Here's an easy one for ya, and it seems to fit the conversation....

Fat fingered


----------



## Hammatime (Sep 14, 2006)

Scott Young said:


> what are whales, wails, wales (spelling???) and what are frogs? how do they relate?
> 
> carpenter's term.


The only thing I can think of for wale in carpenters terms is the wale in a timber framed boat. The wales were extremely thick timbers stretching from stem to stern along the outside of the frames. The wales fastened the frames in place and thus gave the hull structure greater longitudinal strength. :boat: 

The only thing I can thing of for wales and frogs together is for building seawalls. The wale was the part of the wall that the tie back was attached to. The frogs used to try to get back out of the water, but couldn't and they would drown.:sad:


----------



## Scott Young (Dec 23, 2005)

hamma i will give that to you cause i think that is the origin. the wales i was referring to the clamp that attaches to the snap ties, they held a horizontal 2x4 giving the wall greater strength. there was a similar clamp that was called frogs. i can't remember now how the wale was spelled or if it was just called that. either way on our job sites they were more popular than the pussy clamps. we had a toe sack of them in the trailer but we never used them.


----------



## Teetorbilt (Feb 12, 2004)

a bung hole wrench is used to open 55gal. drums.


----------



## karma_carpentry (Aug 7, 2005)

okay, how about a "lion trimmer" - it does google so don't do it. I know a couple people talked about it by another name on a carpentry thread recently.

I had a chance to buy an old one for $10 at a yard sale a few years ago and I still kick myself for passing it by. But this old retired carpenter told me it was a lion trimmer and it stuck with me.


----------



## karma_carpentry (Aug 7, 2005)

And how about a 'slick' - sure, I know it's probably an easy one, I know Teetor will get it in a microsecond, but I never saw anyone who had one let alone used it.


----------



## Tom R (Jun 1, 2004)

karma_carpentry said:


> okay, how about a "lion trimmer" - it does google so don't do it. I know a couple people talked about it by another name on a carpentry thread recently.
> 
> I had a chance to buy an old one for $10 at a yard sale a few years ago and I still kick myself for passing it by.
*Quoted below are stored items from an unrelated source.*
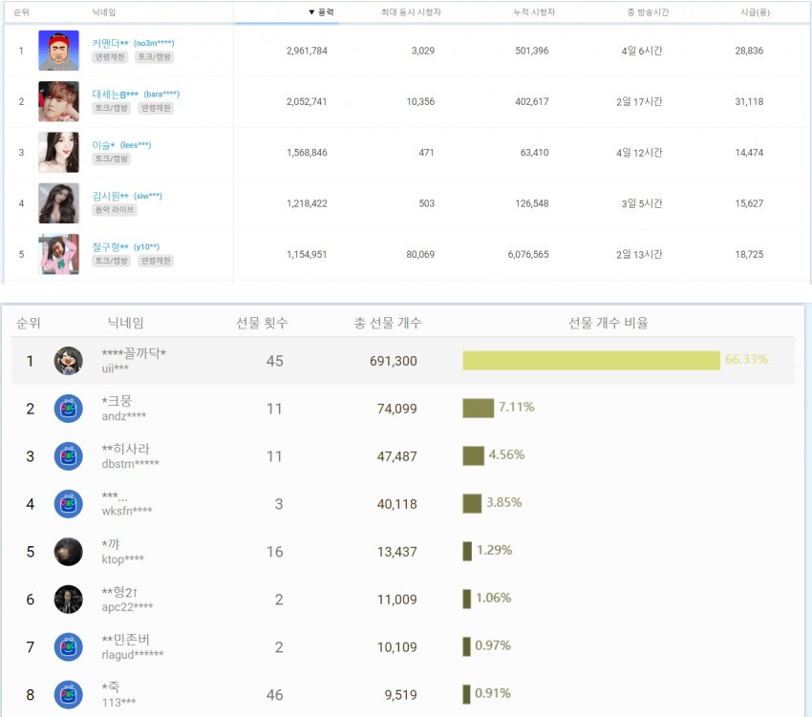Select the avatar icon of **히사라
Viewport: 812px width, 717px height.
69,456
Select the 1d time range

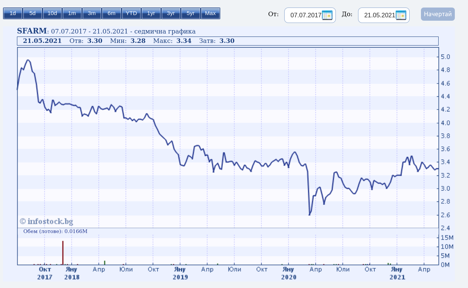click(x=13, y=14)
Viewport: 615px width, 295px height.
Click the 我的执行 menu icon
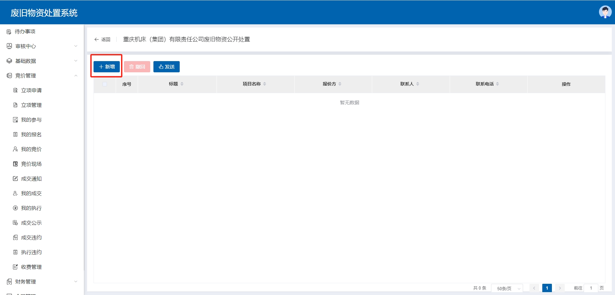pyautogui.click(x=15, y=208)
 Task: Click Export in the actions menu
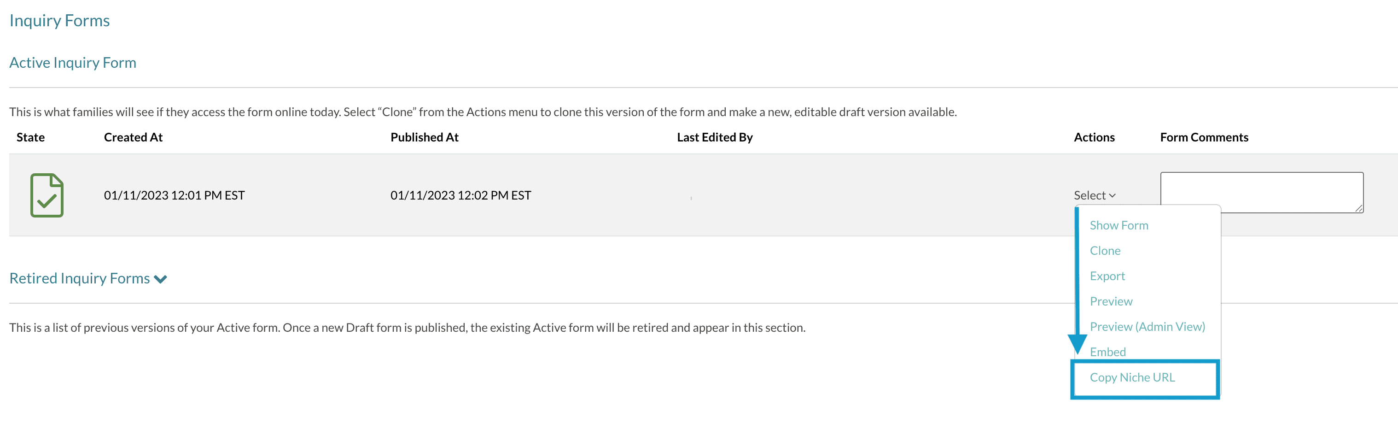pyautogui.click(x=1107, y=276)
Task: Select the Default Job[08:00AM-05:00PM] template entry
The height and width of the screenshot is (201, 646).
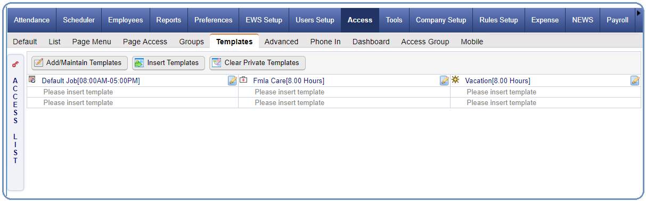Action: (x=91, y=81)
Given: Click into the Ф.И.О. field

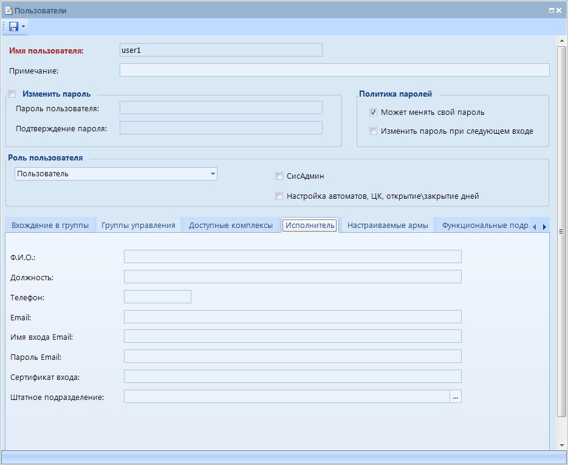Looking at the screenshot, I should (292, 257).
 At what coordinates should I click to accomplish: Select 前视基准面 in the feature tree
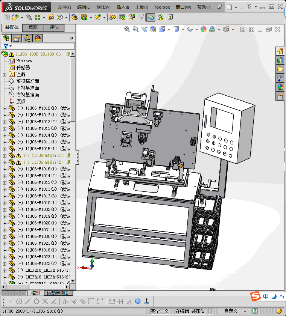[x=27, y=81]
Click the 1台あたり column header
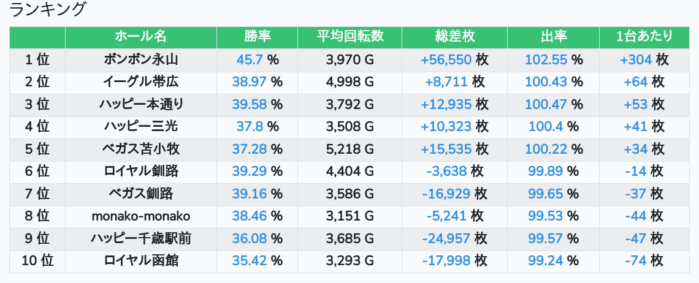This screenshot has height=283, width=699. point(644,37)
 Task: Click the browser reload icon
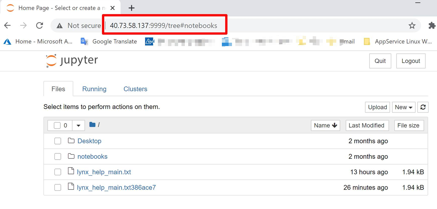(40, 26)
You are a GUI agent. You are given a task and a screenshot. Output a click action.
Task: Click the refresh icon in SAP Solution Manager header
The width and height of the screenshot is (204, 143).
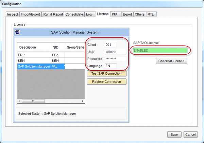click(x=17, y=33)
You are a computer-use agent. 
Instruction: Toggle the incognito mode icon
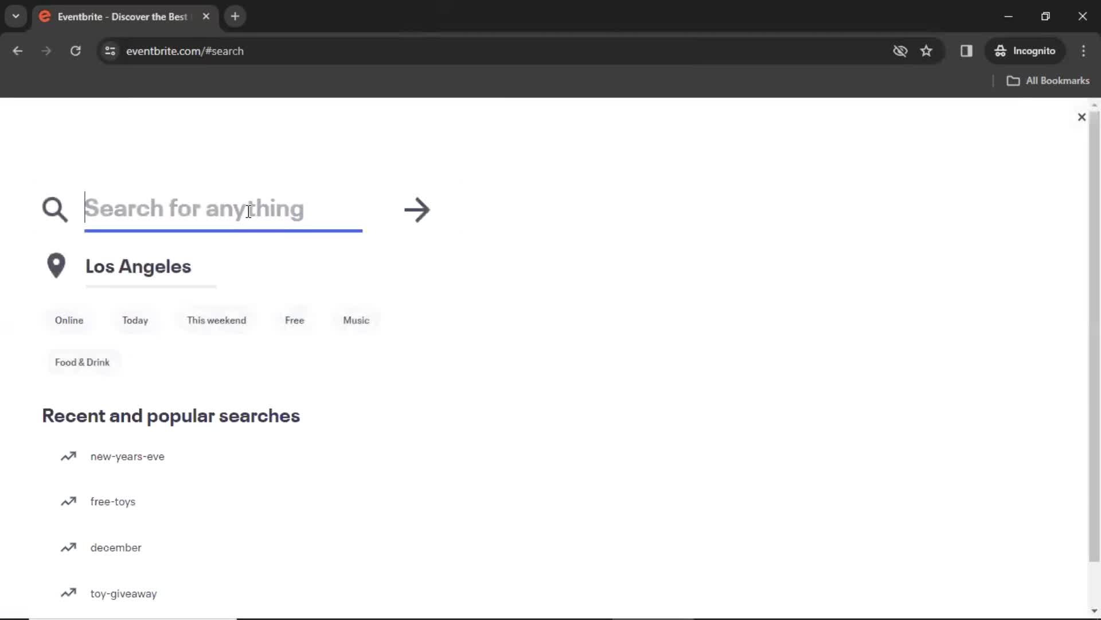click(1001, 51)
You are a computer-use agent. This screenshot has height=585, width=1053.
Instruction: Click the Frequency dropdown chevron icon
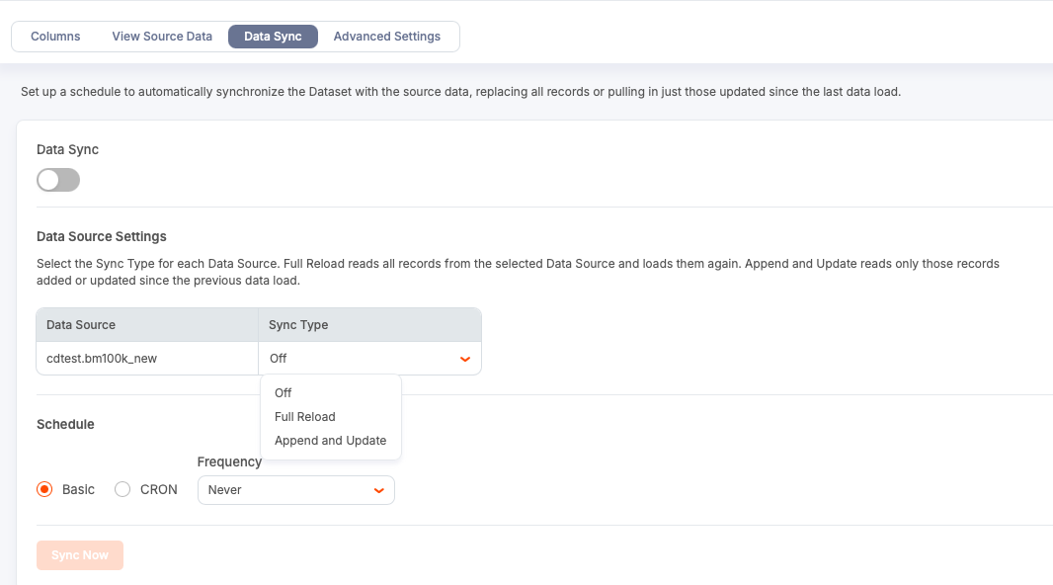[x=378, y=489]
But this old retired carpenter told me it was a lion trimmer and it stuck with me.



I think it's a guillotine, no??


----------



## Tscarborough (Feb 25, 2006)

This one is a bit more locale specific, but what is a "crab". It relates to paving in the State of Louisiana, specifically.


----------



## karma_carpentry (Aug 7, 2005)

Tom R said:


> I think it's a guillotine, no??


Exactly, Tom.

I think it might come from a company name, Lion, that made them but it came to be a name for them all.


----------



## reveivl (May 29, 2005)

I know, I know... A slick is a large blade (3" or so wide) on a long handle with a flat sole (like a plane) and is used extensively in Timber framing and boat building. sometimes called a boat builders plane. I use mine a lot. A friend forged it from a car spring.


----------



## K2 (Jul 8, 2005)

Ok probably too easy. A flat bastard or a round son of a b. What am i talking about??


----------



## Big Dave (Feb 23, 2006)

Rob 53 said:


> Ok probably too easy. A flat bastard or a round son of a b. What am i talking about??


Type of file.


----------



## K2 (Jul 8, 2005)

Big Dave said:


> Type of file.



:clap: :clap: :clap: Too easy.


----------